Hoyer’s office confirmed to me that Cantor had produced a bill and shared it with him, but declined to discuss details. “Cantor has a bill, and it’s being reviewed by our office,” Hoyer spokesperson Stephanie Young said. “No decisions have been made.” Spokespeople for Cantor didn’t respond.

Any resolution or bill along these lines that has the support of any House Dem leaders would increase the pressure on Senate Democrats to pass a measure of their own, which the White House opposes. And some fear that a measure in the House itself — even if the Senate didn’t act — could have an adverse impact on international talks.
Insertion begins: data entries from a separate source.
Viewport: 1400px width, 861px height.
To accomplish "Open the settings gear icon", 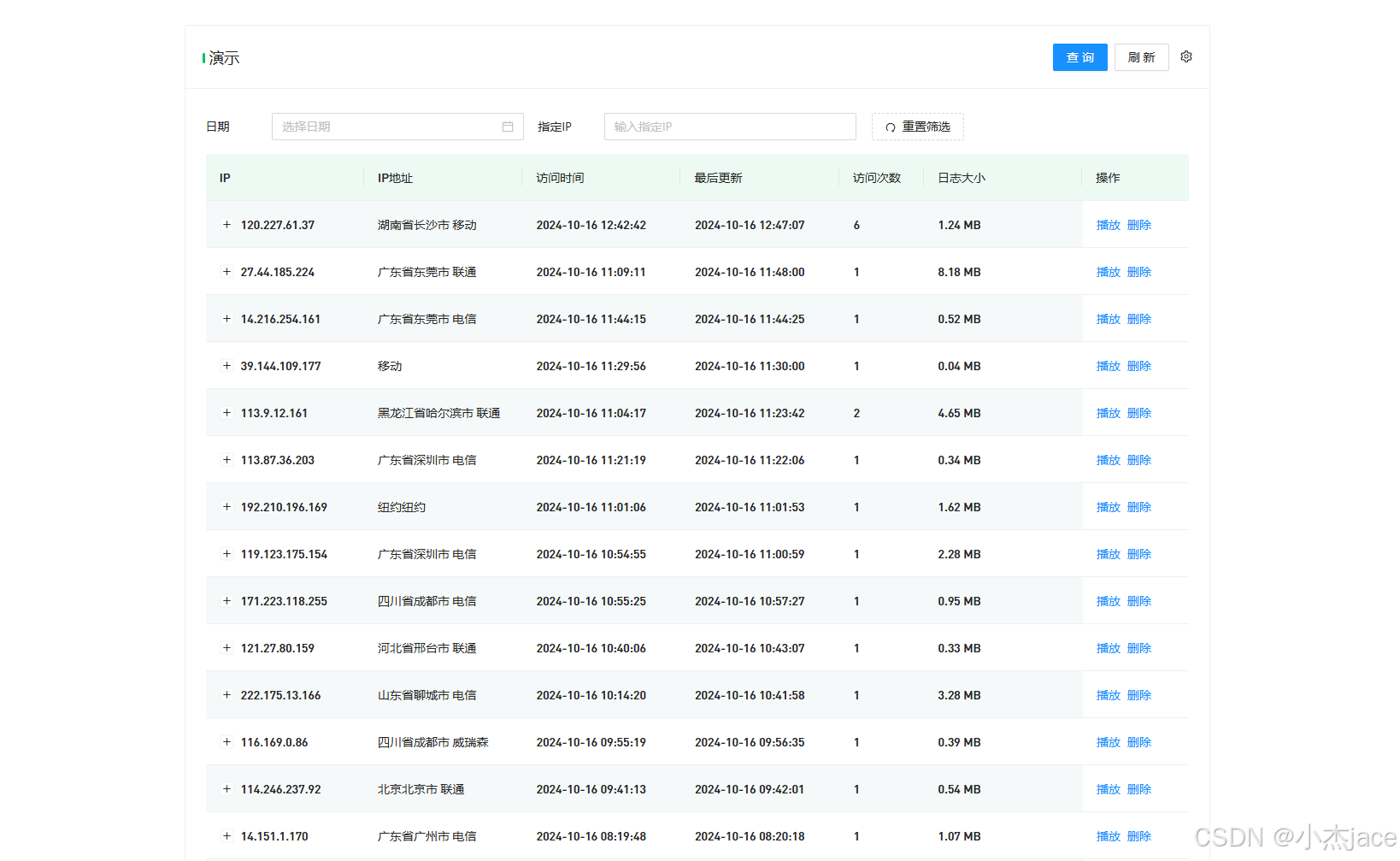I will tap(1185, 57).
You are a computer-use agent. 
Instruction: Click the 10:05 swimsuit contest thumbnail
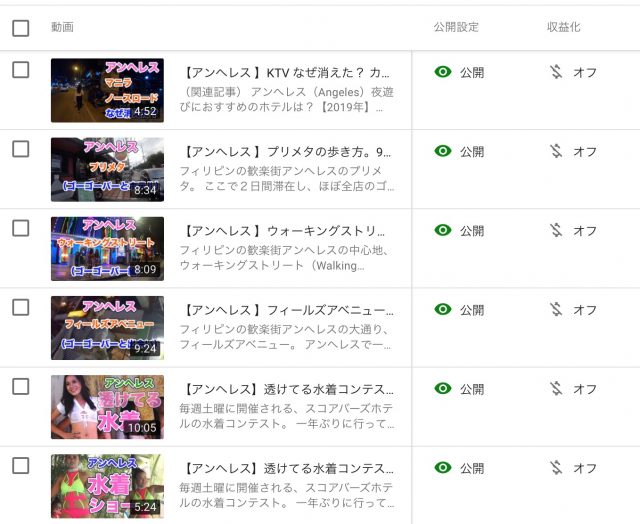pyautogui.click(x=107, y=407)
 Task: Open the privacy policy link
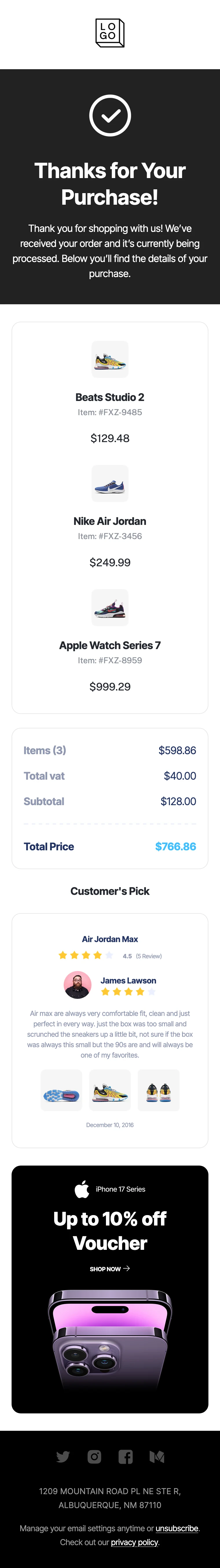click(x=134, y=1542)
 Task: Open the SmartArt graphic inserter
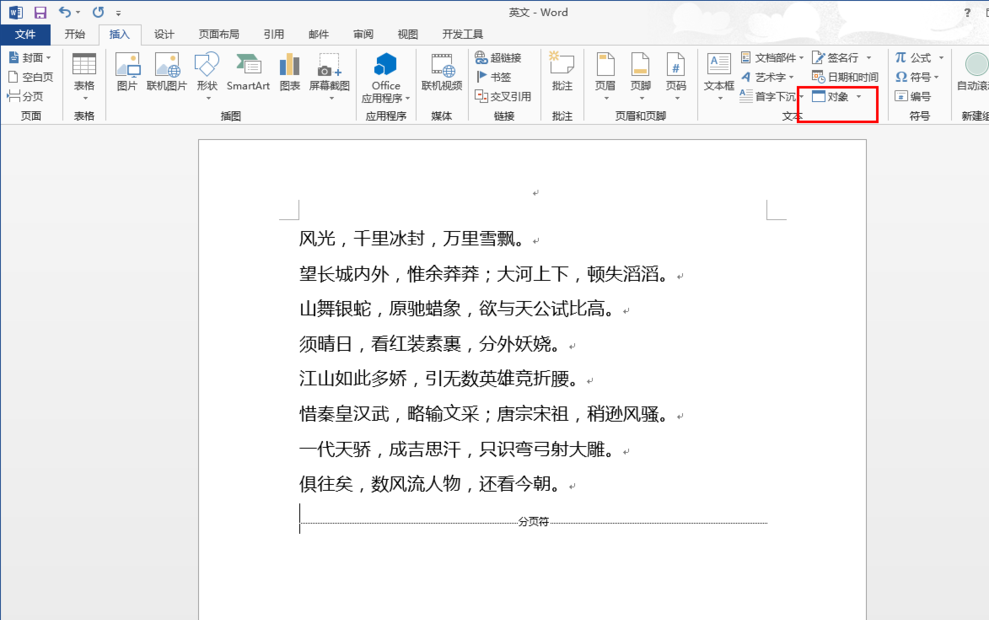(247, 75)
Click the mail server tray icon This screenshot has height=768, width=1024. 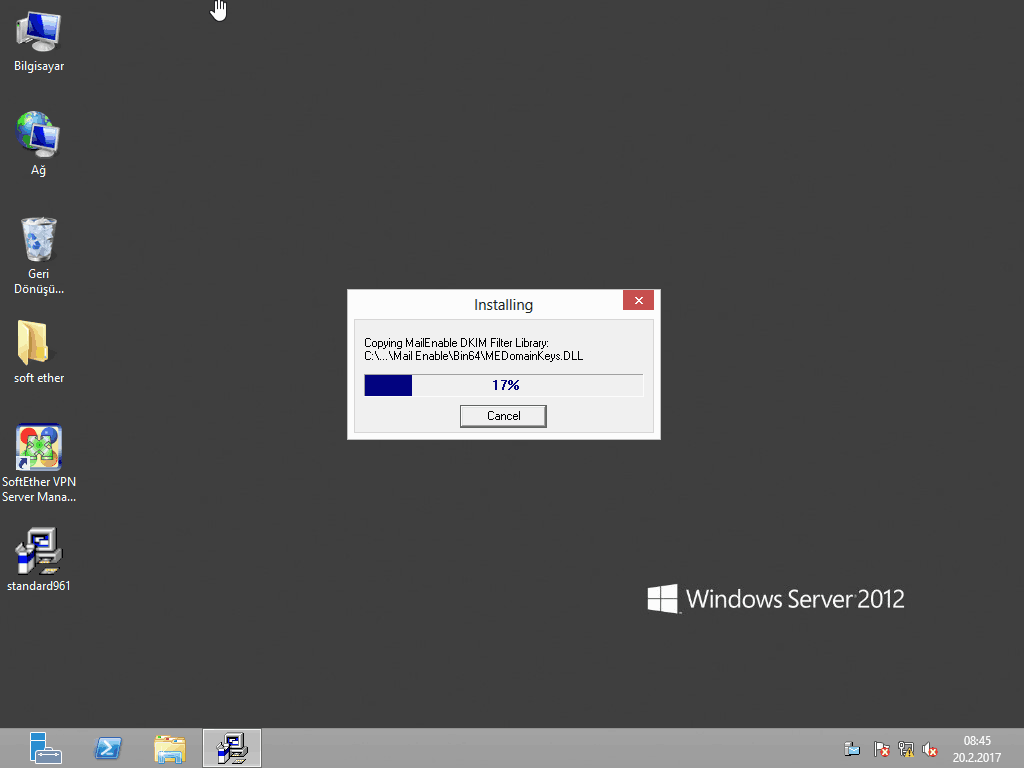[853, 748]
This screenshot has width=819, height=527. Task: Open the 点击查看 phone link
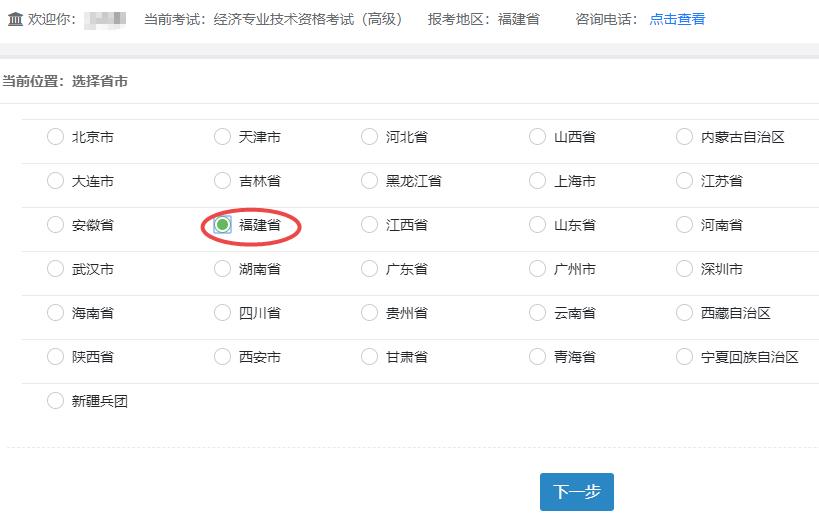tap(677, 19)
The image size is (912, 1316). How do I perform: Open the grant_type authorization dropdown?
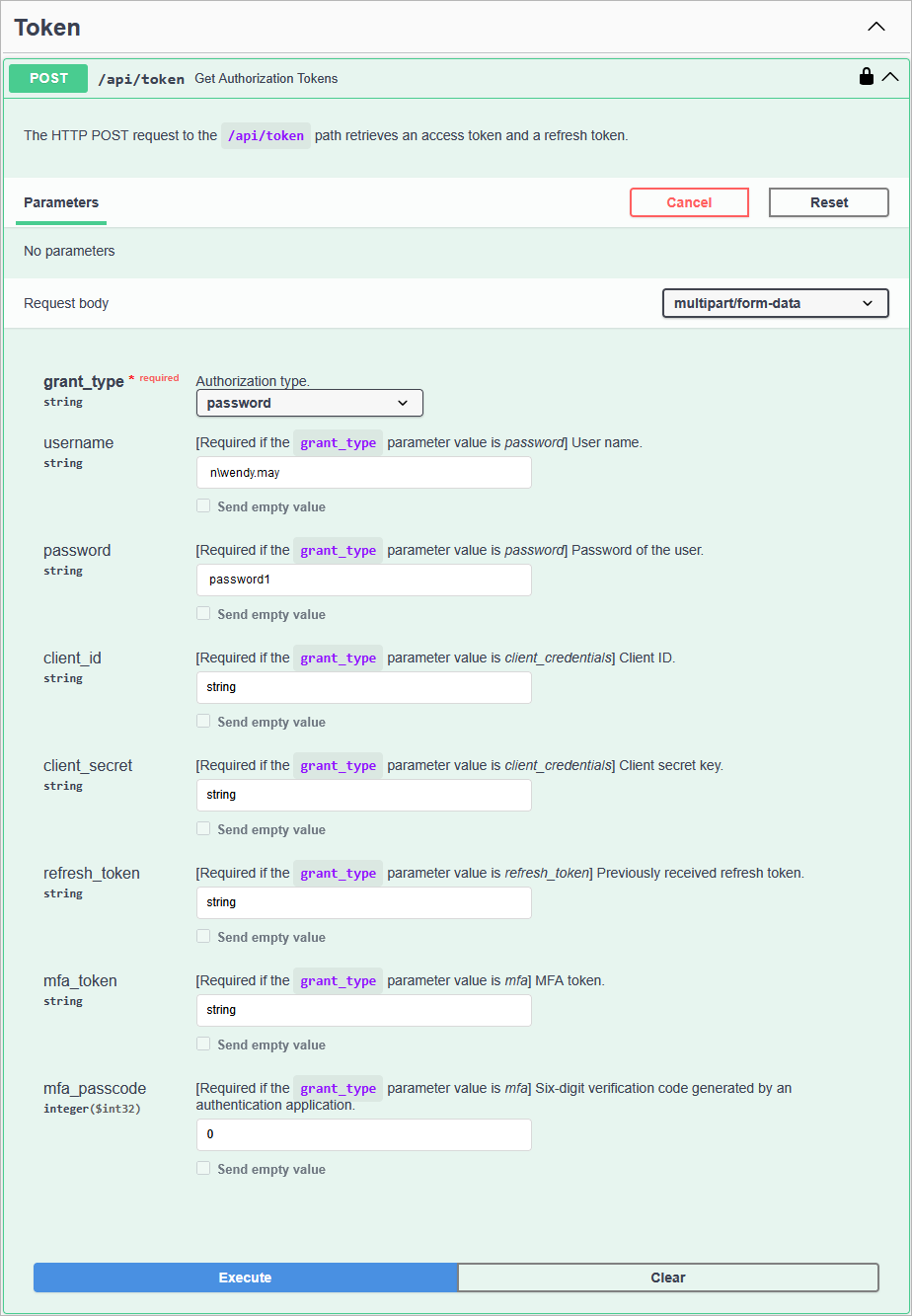309,403
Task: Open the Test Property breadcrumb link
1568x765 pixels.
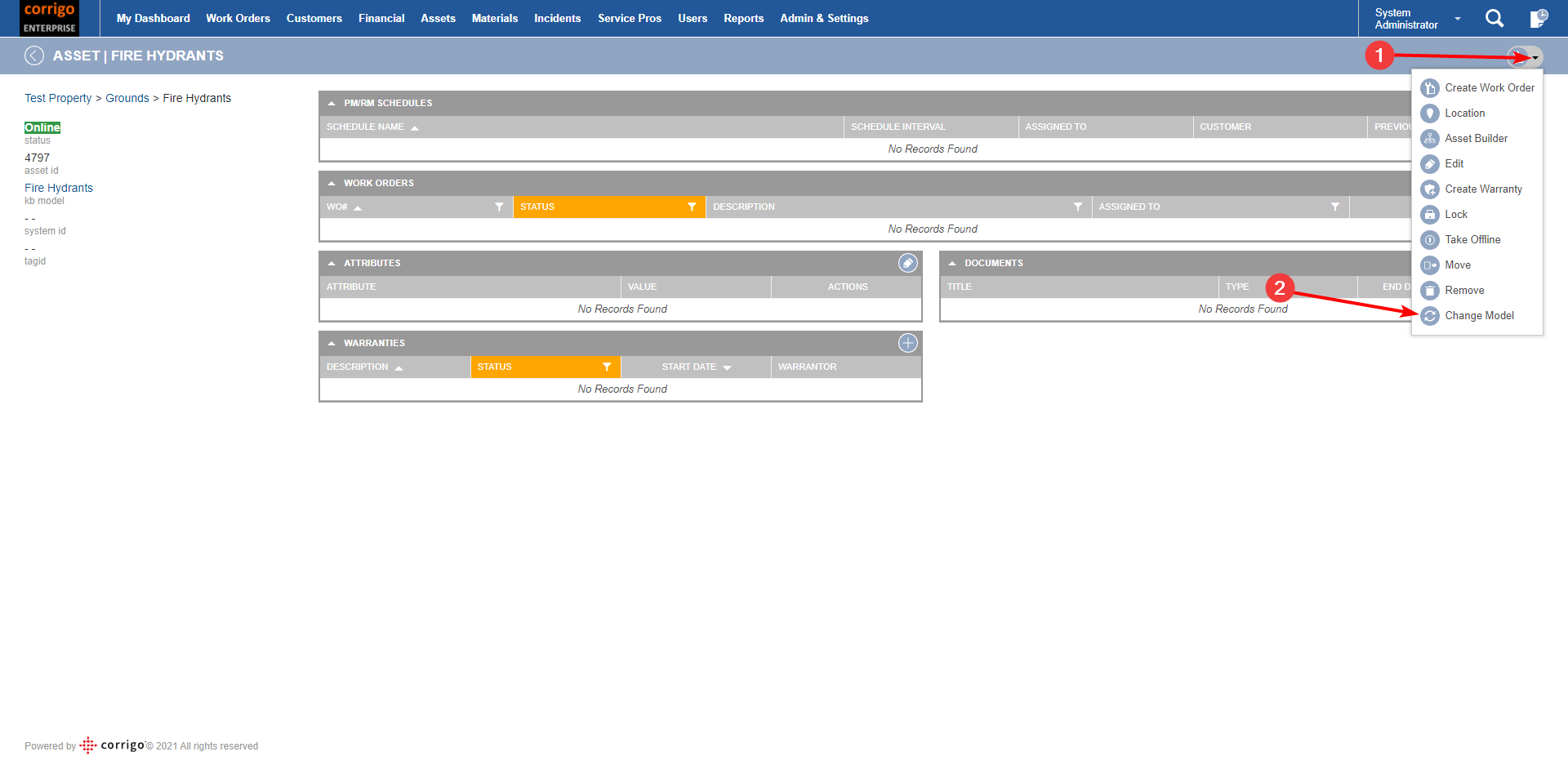Action: [58, 98]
According to reports in the Hill and National Journal, Cantor and House GOP leaders are looking for a way to express opposition to, and put obstacles in the way of, the deal the Obama administration is pursuing. But now that a bill has been produced, and could be joined by Hoyer, that significantly ratchets up worries that Congress could very well act in a way that scuttles hopes for a long term deal.

Those wary of a possible Hoyer-Cantor measure point out that the two have previously collaborated on measures relating to U.S. policy in the middle east.

I've seen some discussions of this saying that, contrary to some assertions in Sargents piece, the congress playing bad cop gives the administration more leverage in a bigger deal. And that might make some sense if it weren't obvious that the Senate could easily derail any deal for real.

Opposition to peace is one thing that always has strong bipartisan support. This is not a good sign.